3 July 2017

larryhammer: floral print origami penguin, facing left (greek poetry is sexy)
For Poetry Monday, continuing the (non)argument of Wyatt and Gascoigne, a pome from Astrophil and Stella:


Sonnet 31, Philip Sidney

With how sad steps, O Moon, thou climb'st the skies!
How silently, and with how wan a face!
What, may it be that even in heav'nly place
That busy archer his sharp arrows tries!

Sure, if that long-with-love-acquainted eyes
Can judge of love, thou feel'st a lover's case,
I read it in thy looks; thy languish'd grace
To me, that feel the like, thy state descries.

Then, ev'n of fellowship, O Moon, tell me,
Is constant love deem'd there but want of wit?
Are beauties there as proud as here they be?

Do they above love to be lov'd, and yet
Those lovers scorn whom that love doth possess?
Do they call virtue there ungratefulness?
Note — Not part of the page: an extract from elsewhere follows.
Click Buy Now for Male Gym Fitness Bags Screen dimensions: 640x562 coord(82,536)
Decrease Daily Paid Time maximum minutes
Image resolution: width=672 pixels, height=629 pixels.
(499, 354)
See also sonnet 39. Sir Philip was the Elizabethan courtier par excellence, in the opinion of his contemporaries, and a damn fine writer. Astrophil and Stella is not actually the first sonnet sequence in English, but it was the first Petrarchan one -- and it sparked a fad for them, including Shakespeare's famous, incomplete one. It's also, IMNSHO, the best of the Elizabethan sonnet cycles, as it tells a complete, dramatic story, and including drama is something that only Drayton also managed. Note that Sidney is not actually a practicing Petrarchan lover -- he spends a lot of time arguing against several of the conventions, even while embracing the genre.

---L.

Subject quote from "Passing Afternoon," Iron & Wine.